* [RFC][PATCH -rt] perf_counters: defer poll() wakeups to softirq
@ 2009-08-25 13:51 Peter Zijlstra
2009-08-25 14:50 ` Arnaldo Carvalho de Melo
0 siblings, 1 reply; 2+ messages in thread
From: Peter Zijlstra @ 2009-08-25 13:51 UTC (permalink / raw)
To: Arnaldo Carvalho de Melo, Ingo Molnar, Thomas Gleixner; +Cc: linux-kernel
Use timer softirq for wakeups on preempt_rt
Normally pending work is work that cannot be done from NMI context, such
as wakeups and disabling the counter. The pending work is a single
linked list using atomic ops so that it functions from NMI context.

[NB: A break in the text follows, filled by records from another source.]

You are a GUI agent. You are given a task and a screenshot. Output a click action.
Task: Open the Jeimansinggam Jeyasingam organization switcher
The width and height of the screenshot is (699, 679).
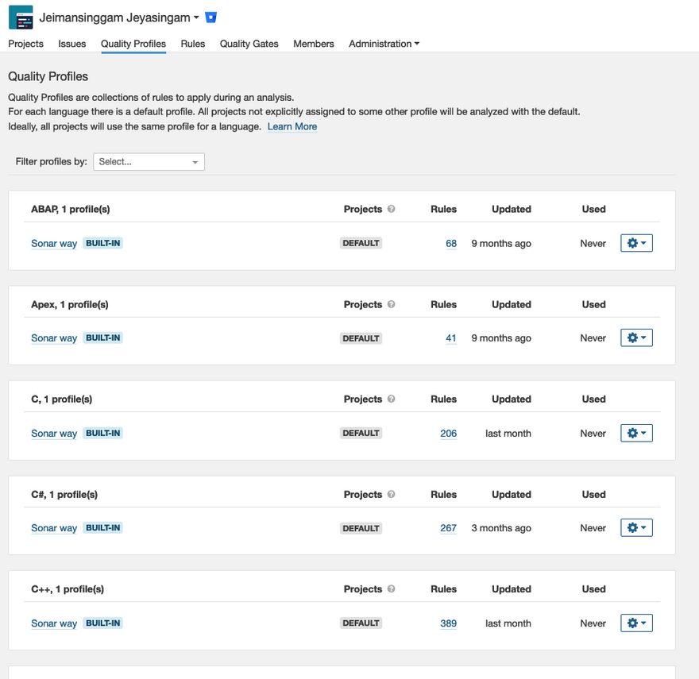tap(119, 17)
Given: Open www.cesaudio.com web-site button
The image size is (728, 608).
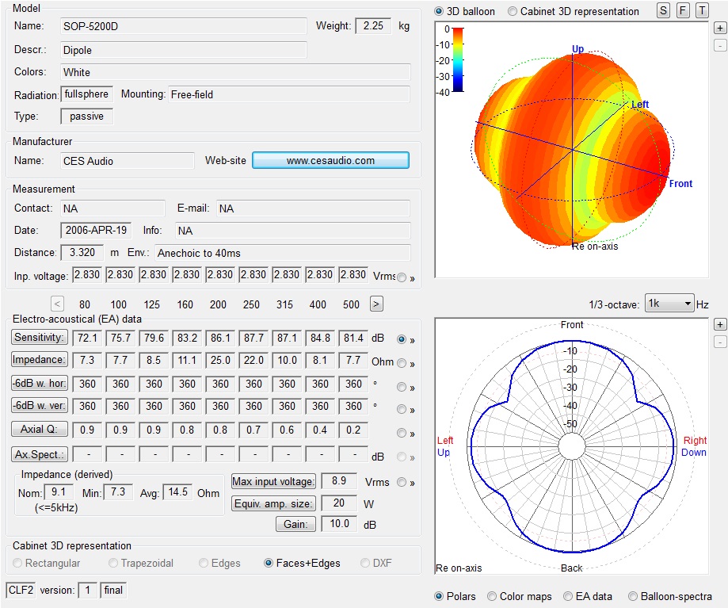Looking at the screenshot, I should pyautogui.click(x=330, y=160).
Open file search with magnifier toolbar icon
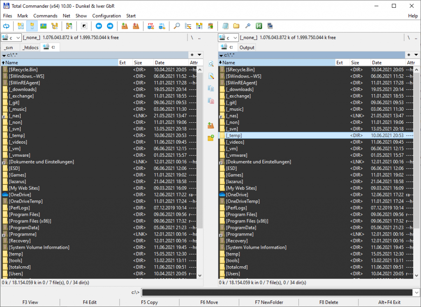The image size is (421, 307). (176, 26)
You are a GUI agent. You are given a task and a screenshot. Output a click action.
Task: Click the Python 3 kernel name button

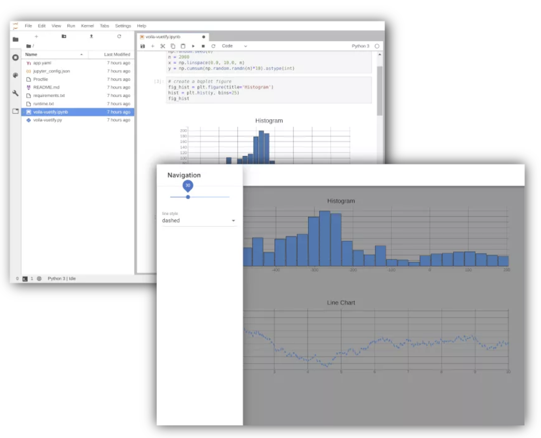tap(360, 46)
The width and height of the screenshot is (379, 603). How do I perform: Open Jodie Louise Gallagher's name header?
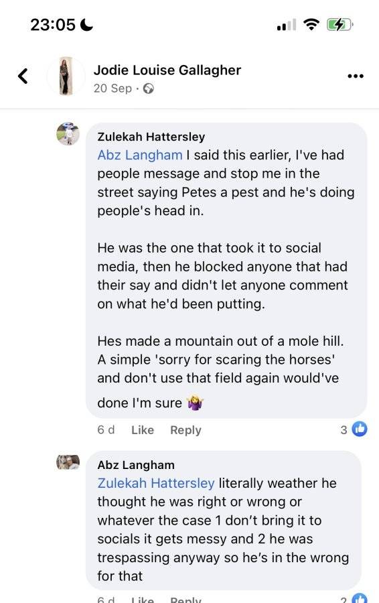tap(167, 70)
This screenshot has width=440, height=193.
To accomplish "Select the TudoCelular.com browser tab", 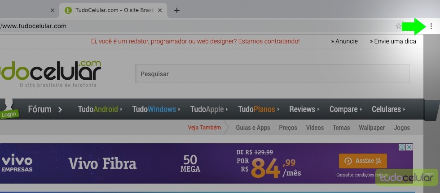I will (x=113, y=10).
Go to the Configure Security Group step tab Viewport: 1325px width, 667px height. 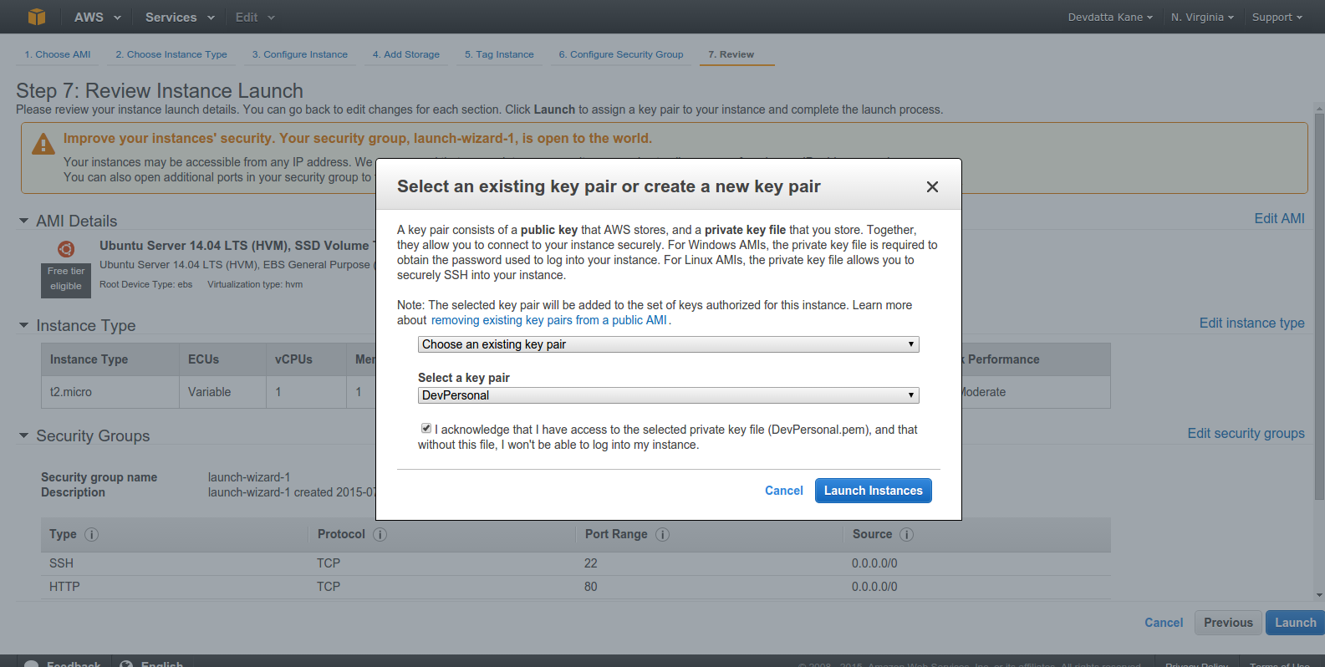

Normally this is called from IRQ context through use of an self-IPI
(x86) or upon enabling hard interrupts (powerpc). Architectures that do
not implement perf_counter_set_pending() nor call
perf_counter_do_pending() upon leaving NMI context will get a polling
fallback from the timer softirq.
However, in -rt we cannot do the wakeup from IRQ context because its a
wait_queue wakup, which can be O(n), so defer all wakeups to the softirq
fallback by creating a second pending list that's only processed from
there.
[ not tested at all... ]
Signed-off-by: Peter Zijlstra <a.p.zijlstra@chello.nl>
---
include/linux/perf_counter.h | 5 +++
kernel/perf_counter.c | 61 +++++++++++++++++++++++++++++++++--------
kernel/timer.c | 2 +-
4 files changed, 65 insertions(+), 16 deletions(-)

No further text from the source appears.